The information highway offers opportunities to improve the efficiency and accountability of our health care system. Organizations like the Canadian Institute for Health Information assists in this endeavour.
Bill C-6 is intended to facilitate these initiatives as it provides a basic set of fair information practices around which all stakeholders can harmonize. In the pursuit of a harmonized privacy protection regime for Canada, we encourage all the provinces and territories to move swiftly to legislate broadly in their own jurisdictions.
Motion No. 16 to amend clause 7(3)(d) reflects the previous two amendments in Motions Nos. 2 and 3 for the purpose of consistency. It will continue to allow disclosures by organizations on their own initiative to national security and law enforcement agencies where the organization has reasonable grounds to believe there has been a contravention of a law or a breach of an agreement. This amendment requires a consequential amendment to clause 7(5) which is contained in Motion No. 20.
I urge members to support Motion Nos. 13, 15, 16, 17 and 20 which merely codify the status quo and allow businesses to continue to co-operate with law enforcement agencies where appropriate. These amendments do not grant new powers to government institutions nor do they create additional burdens on businesses. I urge members to vote in support of Motion Nos. 13, 15, 16, 17 and 20.
Motion No. 21 must be rejected because Bill C-6 gives all personal information the same protection. We will not treat one class differently from another. Motion No. 22 attempts the same thing and must also be rejected.

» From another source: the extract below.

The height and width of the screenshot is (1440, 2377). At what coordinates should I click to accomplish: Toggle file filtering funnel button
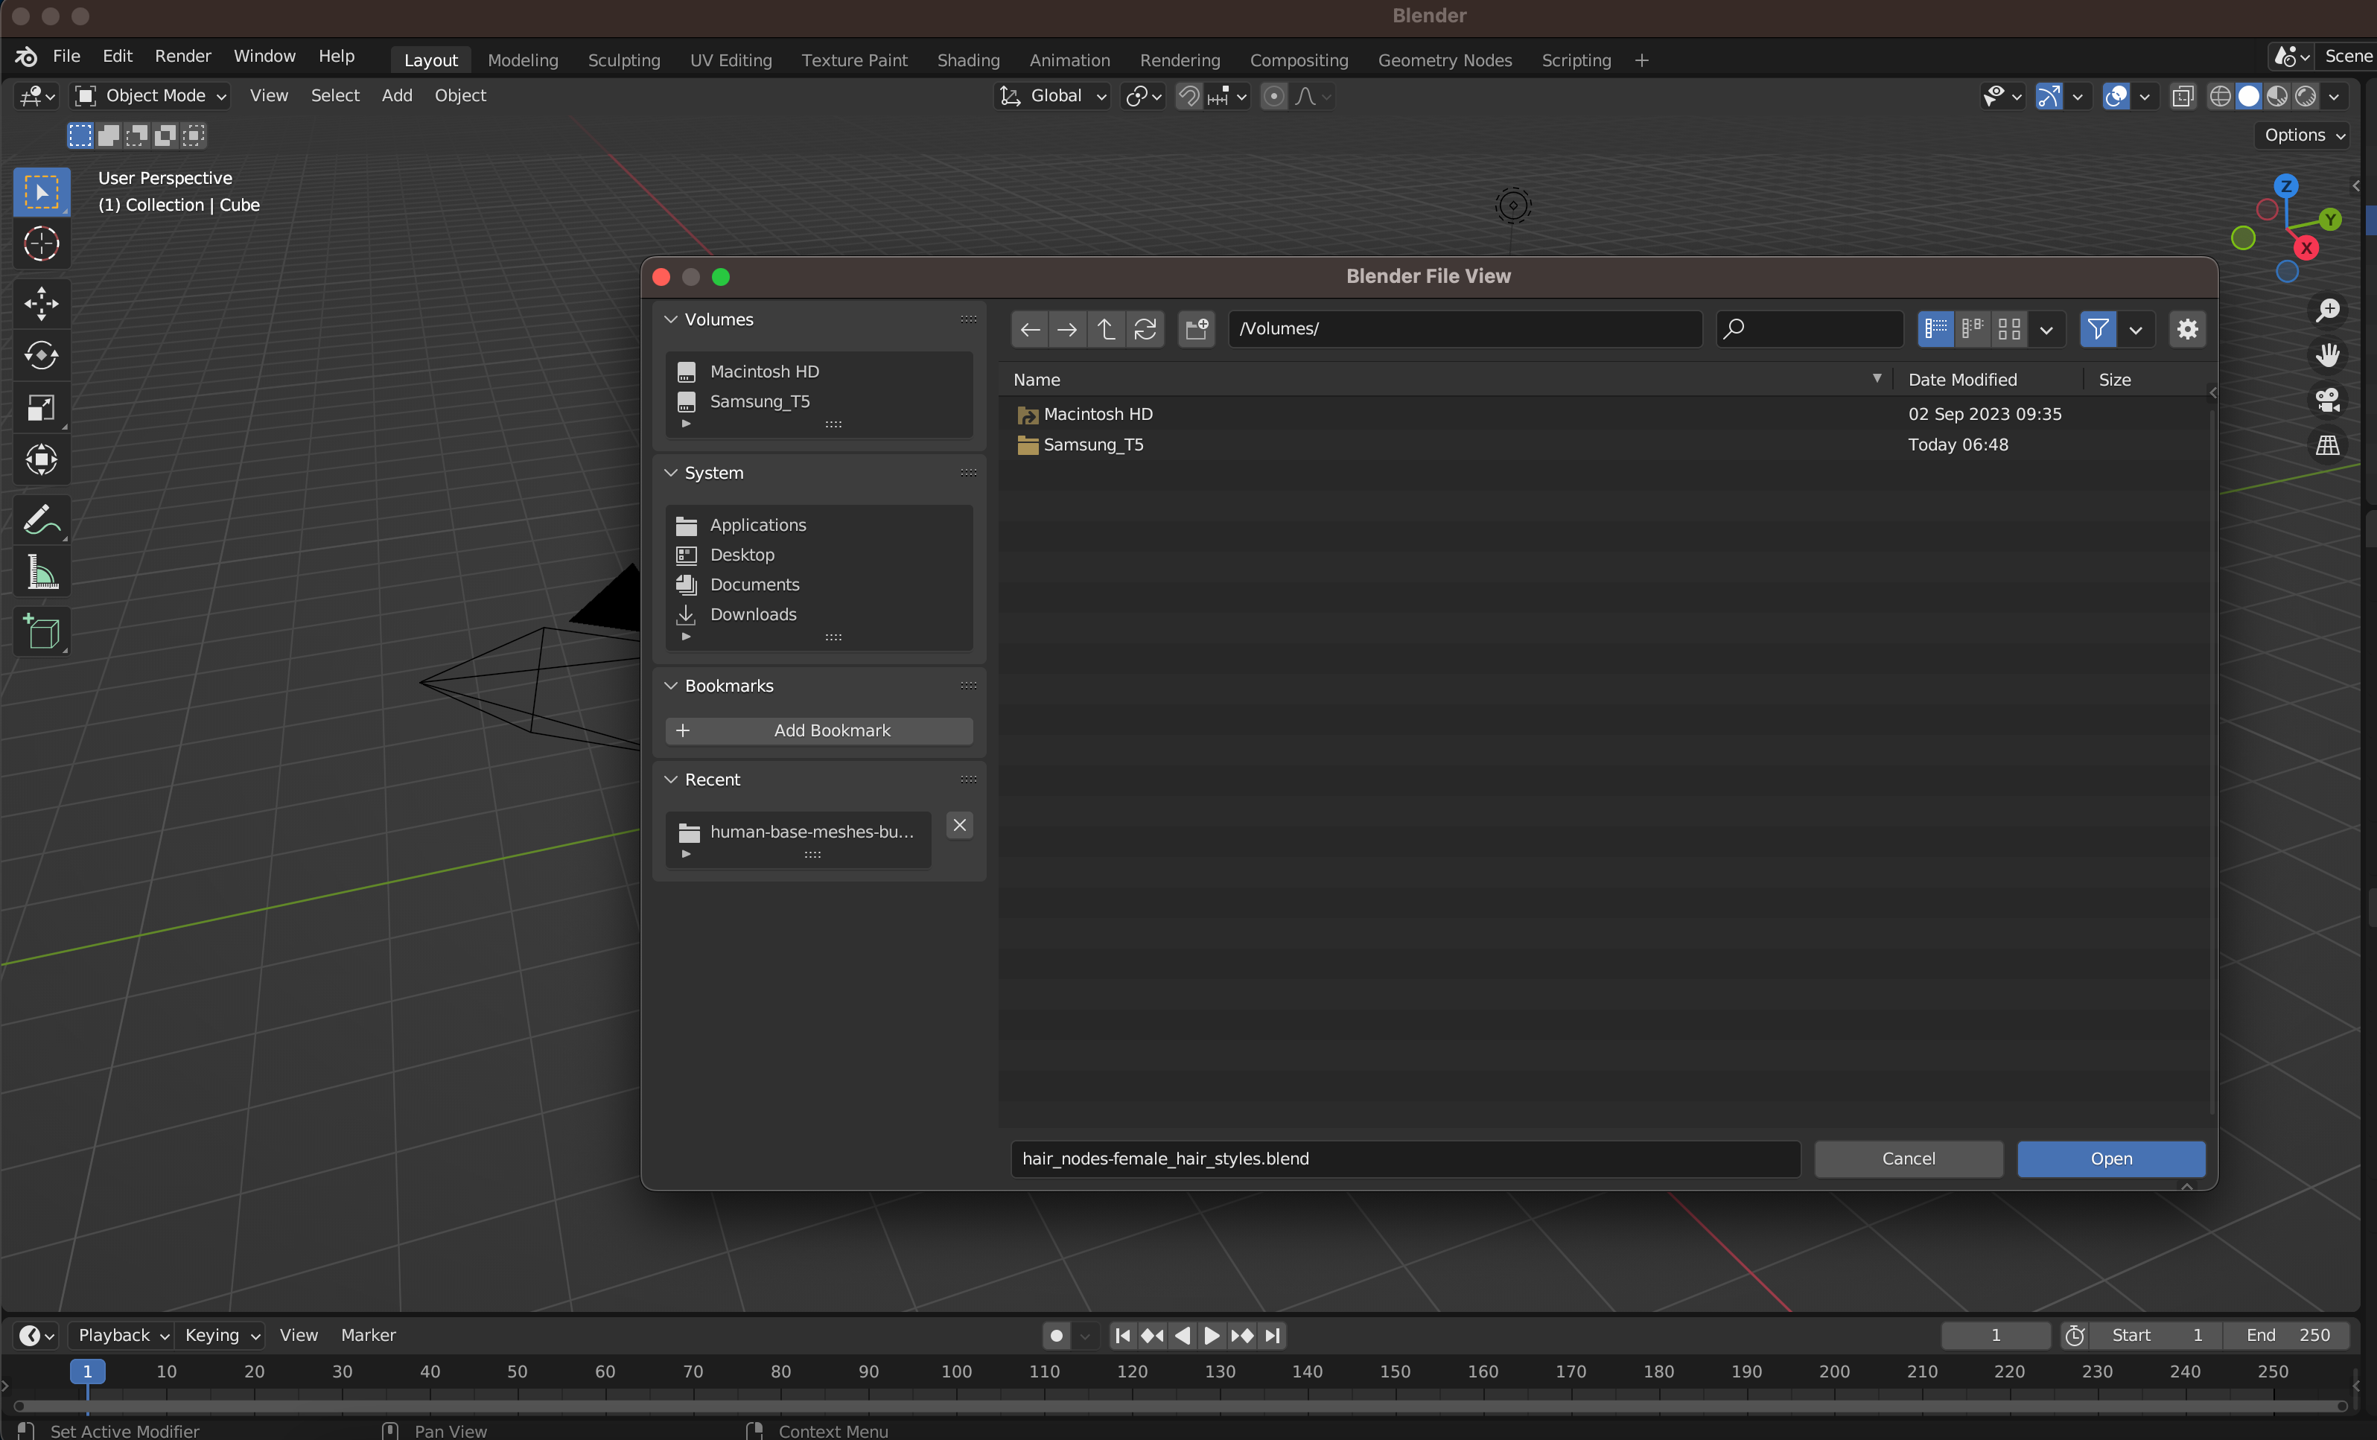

With Motions Nos. 23 and 25 the Bloc is continuing with its delay tactics. Therefore I recommend that these motions be rejected. Motion No. 24 must also be rejected because Bill C-6 already deals with this specific issue.
Motion No. 26 would amend the bill by detailing the particular circumstances in which a company would not reveal information to an individual, following his or her request for access to his or her personal information, the fact that a national security or law enforcement agency had contacted the company and the procedures that must be followed in such instances.
Where a government institution objects to disclosure because an investigation or national security would be compromised and the organization denies access of this information to an individual because an investigation or national security could be compromised, the organization must notify the privacy commissioner in writing and without delay of refusal.
These amendments do not provide law enforcement with additional powers. Moreover, the amendments do not restrict the individual's access to his or her personal information collected by the company. These amendments simply safeguard investigations. For these reasons, these amendments must be supported by all members.
We must reject Motion No. 34. As I have said before, the Bloc does not want to give all Canadians the privacy protection they have called for.
Motion No. 35 will amend clause 17 and will provide that federal court hearings under part 1 of Bill C-6 be conducted with every reasonable precaution to avoid disclosure of any information that an organization could refuse to disclose to an individual. It clarifies that the court can receive representation ex parte and conduct hearings in camera in these circumstances. We must support the motion.
The Bloc is using delay tactics with Motion No. 44 and I recommend that we reject the motion.
Motion No. 45 to amend clause 26 allows the governor in council to make regulations specifying, by name or by class, what is a government institution or part of a government institution for the purpose of part 1. It also clarifies that the specification of an investigative body for the purpose of part 1 can also be done by name or by class.